Aerial archaeology is the predominant form of research being undertaken in order to discover more about the Khatt Shebib, as it suits best to the expansive region. These archaeological projects are led by multiple organisations, including the 'Aerial Archaeology in Jordan Project'. Another organisation involved in this process of researching the Khatt Shebib is the 'Aerial Photographic Archive for Archaeology in the Middle East', which has an archive of over 115,000 photographs. These projects photograph and survey the ancient wall from above and on the ground. Using this they study the wall through methods such as comparing the modern remains to historical imagery and maps mainly from the 1940s and 1950s.

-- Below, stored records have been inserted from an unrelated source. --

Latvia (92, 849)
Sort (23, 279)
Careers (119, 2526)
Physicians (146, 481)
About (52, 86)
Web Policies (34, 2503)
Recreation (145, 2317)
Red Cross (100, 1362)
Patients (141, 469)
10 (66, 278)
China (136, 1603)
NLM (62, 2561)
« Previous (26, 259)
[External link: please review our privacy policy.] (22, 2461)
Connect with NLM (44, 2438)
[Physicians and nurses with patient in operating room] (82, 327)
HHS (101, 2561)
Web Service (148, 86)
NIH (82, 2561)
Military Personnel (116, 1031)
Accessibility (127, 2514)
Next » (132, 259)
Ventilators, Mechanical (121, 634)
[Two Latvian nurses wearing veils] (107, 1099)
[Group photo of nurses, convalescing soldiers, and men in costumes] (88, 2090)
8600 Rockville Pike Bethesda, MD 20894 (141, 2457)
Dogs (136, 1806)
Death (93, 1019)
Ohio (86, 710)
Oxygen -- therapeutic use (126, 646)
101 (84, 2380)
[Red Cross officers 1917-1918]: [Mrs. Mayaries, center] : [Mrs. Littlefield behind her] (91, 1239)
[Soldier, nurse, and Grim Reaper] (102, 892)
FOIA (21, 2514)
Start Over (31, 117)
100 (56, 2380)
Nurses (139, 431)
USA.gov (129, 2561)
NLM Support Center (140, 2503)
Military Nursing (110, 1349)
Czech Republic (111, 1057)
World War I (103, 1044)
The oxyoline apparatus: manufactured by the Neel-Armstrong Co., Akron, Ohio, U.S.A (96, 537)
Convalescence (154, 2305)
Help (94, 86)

These aerial archaeological projects have produced substantial documentation on the Khatt Shebib, contributing to the understanding of the wall's geographical landscape, structure and features.

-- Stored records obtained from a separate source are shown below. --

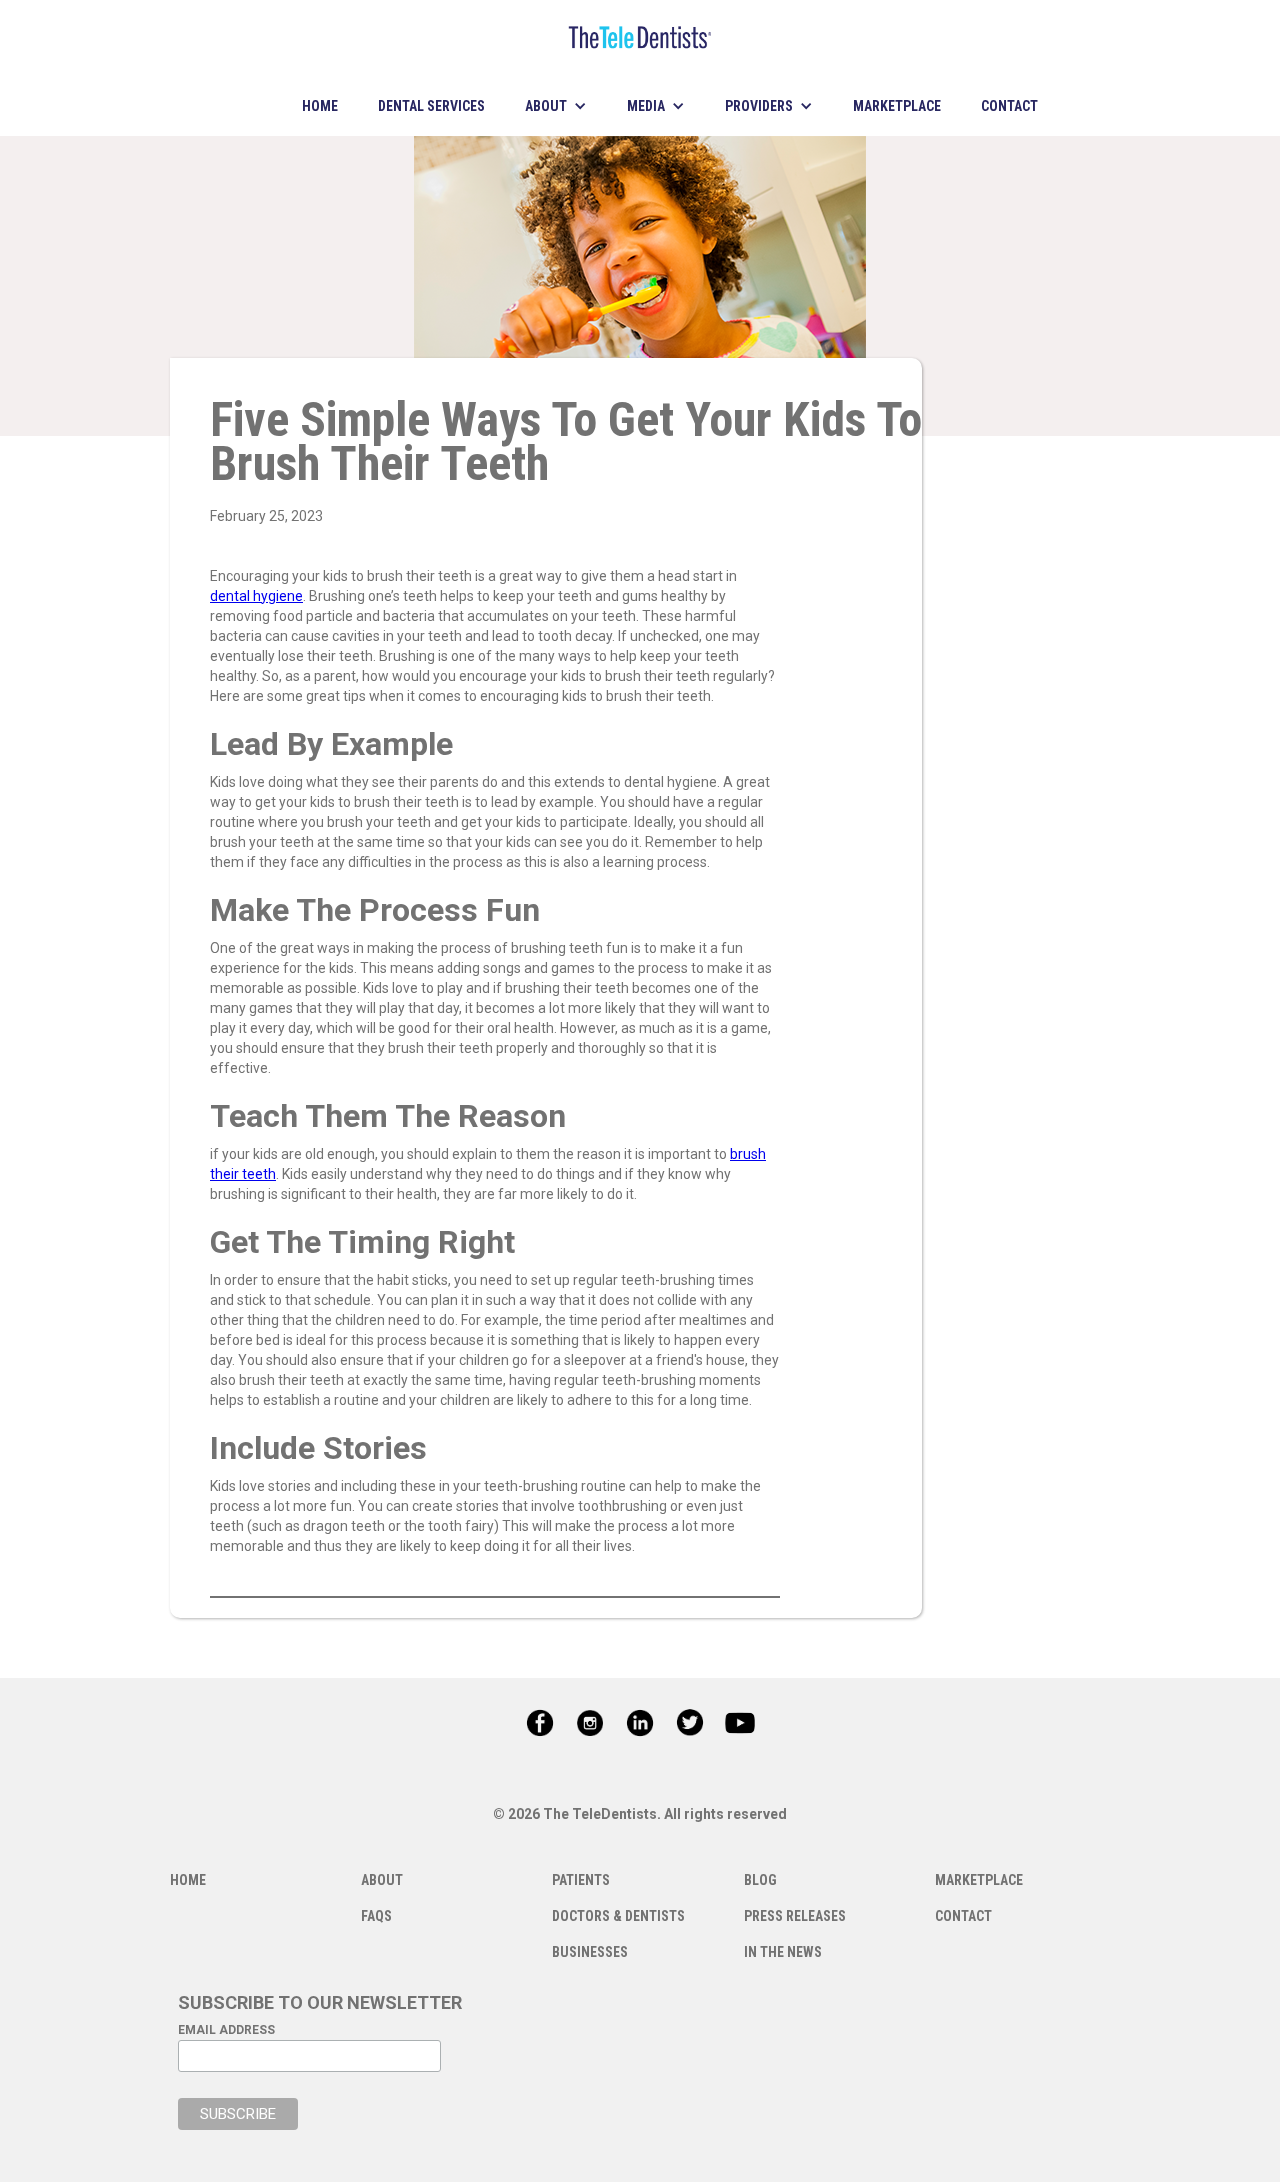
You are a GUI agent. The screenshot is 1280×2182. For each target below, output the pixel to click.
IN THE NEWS (783, 1952)
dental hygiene (256, 596)
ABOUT (382, 1880)
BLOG (760, 1880)
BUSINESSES (590, 1952)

== Significant archaeologists ==
Multiple archaeologists have conducted research and studied the Khatt Shebib, contributing to the understanding of the wall today.

===David Kennedy===
David is a British Australian archaeologist and historian. He is the founder and director of the 'Aerial Photographic Archive for Archaeology in the Middle East' and a researcher for the 'Aerial Archaeology in Jordan Project'. David also co-wrote the notable article, “The Khatt Shebib in Jordan: from the Air and Space”, which has greatly contributed to what is known about the wall today.

=== Rebecca Banks ===
Rebecca is an Australian archaeologist. She is a research assistant for the 'Aerial Photographic Archive for Archaeology in the Middle East' and co-wrote the article “The Khatt Shebib in Jordan: from the Air and Space” alongside David Kennedy.

=== Robert Bewley ===
Robert is a British archaeologist. He is the co-founder and director of the 'Endangered Archaeology in the Middle East & North Africa' (EAMENA) project, which is a project that diverged from the 'Aerial Photographic Archive for Archaeology in the Middle East' organisation. Robert's numerous publications have contributed to mapping the Khatt Shebib and conducting aerial imagery and research to greater understand the wall's history.

== Threats ==
Similar to many archaeological sites in the Middle East, the Khatt Shebib faces multiple threats to the site's integrity and sustainability. These threats include re-purposing the site for agricultural means and the destruction of the ancient ruins from conflict, mining or construction as populations grow and cities expand. Natural erosion and looting are also major threats to the structural integrity of the wall, which is already evident along various parts of the wall where only a few original rocks remain.